• Material shown:
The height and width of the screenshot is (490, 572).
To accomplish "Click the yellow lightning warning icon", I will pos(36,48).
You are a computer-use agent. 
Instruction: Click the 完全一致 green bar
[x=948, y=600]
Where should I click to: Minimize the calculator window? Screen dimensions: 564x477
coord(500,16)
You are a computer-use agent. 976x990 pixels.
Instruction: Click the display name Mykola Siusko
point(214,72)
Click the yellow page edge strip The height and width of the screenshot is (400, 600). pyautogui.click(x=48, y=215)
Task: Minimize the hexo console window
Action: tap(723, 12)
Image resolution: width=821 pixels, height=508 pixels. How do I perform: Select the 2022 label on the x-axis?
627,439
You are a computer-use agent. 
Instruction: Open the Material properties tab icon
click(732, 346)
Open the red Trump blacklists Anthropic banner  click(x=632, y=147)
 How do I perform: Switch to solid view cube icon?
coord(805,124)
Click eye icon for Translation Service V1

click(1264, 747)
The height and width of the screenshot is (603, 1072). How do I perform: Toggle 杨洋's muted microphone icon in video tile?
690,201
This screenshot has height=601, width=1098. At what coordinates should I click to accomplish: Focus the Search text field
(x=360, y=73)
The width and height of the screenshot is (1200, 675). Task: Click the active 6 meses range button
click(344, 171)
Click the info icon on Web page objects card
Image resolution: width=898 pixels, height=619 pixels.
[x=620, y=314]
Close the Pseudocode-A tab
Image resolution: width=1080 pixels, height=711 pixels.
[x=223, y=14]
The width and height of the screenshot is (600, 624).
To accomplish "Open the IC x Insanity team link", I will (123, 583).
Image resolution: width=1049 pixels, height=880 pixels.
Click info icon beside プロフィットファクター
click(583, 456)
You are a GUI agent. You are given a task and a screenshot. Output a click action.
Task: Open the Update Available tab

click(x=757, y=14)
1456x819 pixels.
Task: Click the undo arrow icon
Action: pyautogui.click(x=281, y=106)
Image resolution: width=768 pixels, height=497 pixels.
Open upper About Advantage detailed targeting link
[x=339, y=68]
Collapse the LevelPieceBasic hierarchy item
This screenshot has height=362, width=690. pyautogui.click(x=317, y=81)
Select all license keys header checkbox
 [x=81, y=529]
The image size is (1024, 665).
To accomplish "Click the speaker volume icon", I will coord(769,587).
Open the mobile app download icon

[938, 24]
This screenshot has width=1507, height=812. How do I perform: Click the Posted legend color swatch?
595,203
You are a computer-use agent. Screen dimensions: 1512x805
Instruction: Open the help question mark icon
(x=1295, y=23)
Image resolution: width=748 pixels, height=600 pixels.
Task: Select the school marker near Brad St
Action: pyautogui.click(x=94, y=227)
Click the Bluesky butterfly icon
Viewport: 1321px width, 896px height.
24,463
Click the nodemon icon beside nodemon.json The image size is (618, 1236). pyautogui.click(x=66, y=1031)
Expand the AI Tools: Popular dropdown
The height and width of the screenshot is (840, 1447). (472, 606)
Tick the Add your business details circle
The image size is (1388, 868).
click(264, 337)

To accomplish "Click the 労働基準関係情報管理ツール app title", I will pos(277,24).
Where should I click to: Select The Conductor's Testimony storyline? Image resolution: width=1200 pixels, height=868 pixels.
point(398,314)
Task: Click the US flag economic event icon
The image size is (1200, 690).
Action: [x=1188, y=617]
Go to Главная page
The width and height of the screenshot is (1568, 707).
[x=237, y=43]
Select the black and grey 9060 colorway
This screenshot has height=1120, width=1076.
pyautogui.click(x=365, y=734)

• Goal: Please rewrite the lines starting at the very first one and ending at the line that contains "[x=948, y=600]", changing "lightning" to "thunderbolt" and leaving everything else as it is.

• Exercise answer:
The height and width of the screenshot is (490, 572).
To accomplish "Click the yellow thunderbolt warning icon", I will pos(36,48).
You are a computer-use agent. 
Instruction: Click the 完全一致 green bar
[x=948, y=600]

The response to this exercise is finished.